The share price gained 1.05% to R84.85, but in contrast with other banks is still 10.25% lower over the past 30 days.

Among the major shares the two beer giants, Anheuser-Busch InBev (AB InBev) [JSE:ANB] and SABMiller [JSE:SAB] both traded lower. SABMiller lost 0.65% to R776.18 and is now 16.14% down over the past 90 days, while AB InBev, which lost 9.87% over the past 90 days, shed 0.89% to R169.97. British American Tobacco [JSE:BTI] was 2.04% softer at R850.74.

Steinhoff [JSE:SHF] traded 1.25% higher on news that the company made another major acquisition abroad. The group said it reached an agreement to acquire American retailing group Mattress Firm for R32.8bn.
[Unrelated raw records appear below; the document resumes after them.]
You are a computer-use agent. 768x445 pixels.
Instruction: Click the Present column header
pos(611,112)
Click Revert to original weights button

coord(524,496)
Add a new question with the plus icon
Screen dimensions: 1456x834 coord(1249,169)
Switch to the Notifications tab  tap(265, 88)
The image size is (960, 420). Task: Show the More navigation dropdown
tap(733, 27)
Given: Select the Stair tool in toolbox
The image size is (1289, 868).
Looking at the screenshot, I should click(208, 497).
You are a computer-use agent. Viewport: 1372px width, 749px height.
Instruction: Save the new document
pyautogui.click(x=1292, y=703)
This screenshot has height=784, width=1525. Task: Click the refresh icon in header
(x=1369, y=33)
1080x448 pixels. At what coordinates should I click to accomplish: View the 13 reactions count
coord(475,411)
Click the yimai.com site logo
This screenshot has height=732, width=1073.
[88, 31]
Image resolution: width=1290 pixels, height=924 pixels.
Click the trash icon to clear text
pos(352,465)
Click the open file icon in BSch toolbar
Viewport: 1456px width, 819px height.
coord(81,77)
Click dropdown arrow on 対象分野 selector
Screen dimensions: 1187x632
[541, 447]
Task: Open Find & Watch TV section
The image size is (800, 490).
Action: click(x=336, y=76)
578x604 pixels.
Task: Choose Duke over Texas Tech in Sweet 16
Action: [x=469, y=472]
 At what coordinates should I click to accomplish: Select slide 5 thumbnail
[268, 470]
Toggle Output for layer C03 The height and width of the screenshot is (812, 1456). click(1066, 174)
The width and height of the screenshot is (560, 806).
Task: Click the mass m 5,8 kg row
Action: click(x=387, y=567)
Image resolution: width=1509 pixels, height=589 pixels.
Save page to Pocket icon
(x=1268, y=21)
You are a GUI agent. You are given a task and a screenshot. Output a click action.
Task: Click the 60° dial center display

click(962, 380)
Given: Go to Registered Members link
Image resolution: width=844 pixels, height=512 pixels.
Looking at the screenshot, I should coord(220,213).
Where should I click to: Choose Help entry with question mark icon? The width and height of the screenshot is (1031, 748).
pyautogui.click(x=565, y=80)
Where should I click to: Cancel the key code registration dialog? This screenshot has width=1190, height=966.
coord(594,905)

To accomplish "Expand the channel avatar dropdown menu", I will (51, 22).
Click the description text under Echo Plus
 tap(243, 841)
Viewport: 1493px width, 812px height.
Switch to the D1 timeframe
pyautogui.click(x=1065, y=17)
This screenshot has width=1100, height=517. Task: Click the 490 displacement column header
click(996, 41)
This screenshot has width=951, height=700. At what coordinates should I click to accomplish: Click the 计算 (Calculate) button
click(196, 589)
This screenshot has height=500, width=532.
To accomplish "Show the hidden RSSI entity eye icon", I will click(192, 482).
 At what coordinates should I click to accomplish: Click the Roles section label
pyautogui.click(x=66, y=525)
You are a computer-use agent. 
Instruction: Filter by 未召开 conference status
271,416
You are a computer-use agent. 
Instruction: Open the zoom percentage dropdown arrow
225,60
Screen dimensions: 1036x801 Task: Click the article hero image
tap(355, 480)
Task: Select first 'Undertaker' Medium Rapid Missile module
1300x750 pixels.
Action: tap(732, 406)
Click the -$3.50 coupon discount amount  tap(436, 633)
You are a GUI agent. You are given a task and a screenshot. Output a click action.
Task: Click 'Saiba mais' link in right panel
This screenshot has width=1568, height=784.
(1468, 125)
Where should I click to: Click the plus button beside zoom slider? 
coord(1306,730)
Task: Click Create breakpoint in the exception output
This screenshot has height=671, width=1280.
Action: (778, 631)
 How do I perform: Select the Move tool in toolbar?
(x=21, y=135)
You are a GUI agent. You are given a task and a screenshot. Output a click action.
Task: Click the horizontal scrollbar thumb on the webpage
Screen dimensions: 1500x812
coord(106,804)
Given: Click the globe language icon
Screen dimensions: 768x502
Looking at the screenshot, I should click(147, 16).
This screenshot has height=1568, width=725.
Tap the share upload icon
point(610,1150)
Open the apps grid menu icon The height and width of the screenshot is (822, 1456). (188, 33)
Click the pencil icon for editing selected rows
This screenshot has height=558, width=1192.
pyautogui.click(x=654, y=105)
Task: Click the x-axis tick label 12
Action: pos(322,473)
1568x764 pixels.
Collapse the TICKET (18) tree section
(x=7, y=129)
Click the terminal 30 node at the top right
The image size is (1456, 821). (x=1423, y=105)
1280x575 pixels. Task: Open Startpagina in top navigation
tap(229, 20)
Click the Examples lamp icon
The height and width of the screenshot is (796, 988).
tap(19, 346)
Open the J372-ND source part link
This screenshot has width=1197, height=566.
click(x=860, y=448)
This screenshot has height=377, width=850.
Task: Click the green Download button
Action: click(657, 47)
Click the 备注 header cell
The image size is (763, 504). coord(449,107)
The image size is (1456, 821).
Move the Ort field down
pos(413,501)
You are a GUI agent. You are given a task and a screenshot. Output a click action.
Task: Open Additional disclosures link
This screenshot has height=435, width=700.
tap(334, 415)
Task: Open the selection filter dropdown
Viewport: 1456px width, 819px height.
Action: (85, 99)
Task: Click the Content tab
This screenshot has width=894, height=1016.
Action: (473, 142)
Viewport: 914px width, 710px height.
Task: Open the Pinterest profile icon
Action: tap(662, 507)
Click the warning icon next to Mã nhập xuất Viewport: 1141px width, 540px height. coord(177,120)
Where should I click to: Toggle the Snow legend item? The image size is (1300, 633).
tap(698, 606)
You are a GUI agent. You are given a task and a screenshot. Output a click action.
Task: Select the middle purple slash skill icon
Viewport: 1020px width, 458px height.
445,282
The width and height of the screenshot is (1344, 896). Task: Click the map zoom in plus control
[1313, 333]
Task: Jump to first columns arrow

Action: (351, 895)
READ: Steinhoff to buy US mattress firm for almost R33 billion

The transaction will create the world’s largest multi-brand mattress retail distribution network and facilitate Steinhoff’s entry into the US market. Mattress Firm has a network of 3 500 stores and 80 distribution centres.

MTN’s [JSE:MTN] share price, which fell 9.88% over the previous seven days, lost 2.15% to R127.03 on Monday morning. The company on Friday announced it suffered a headline loss of R4.9bn, or 271 cents per share, in the six months to end-June. This compared with headline earnings of almost R12bn, or 654c/share, a year earlier.

Resources shares also followed the European markets higher, despite the news that China’s exports and imports fell more than expected in July. Imports dropped 12.5% from a year earlier, the biggest decline since February, which suggests that China's domestic demand may be faltering. Exports were 4.4% weaker year-on-year.

BHP Billiton [JSE:BIL] and Anglo American [JSE:AGL], which made strong runs in London, were both more than 2.5% higher. BHP Billiton gained 2.94% to R187.48 and Anglo 2.53% to R158.06.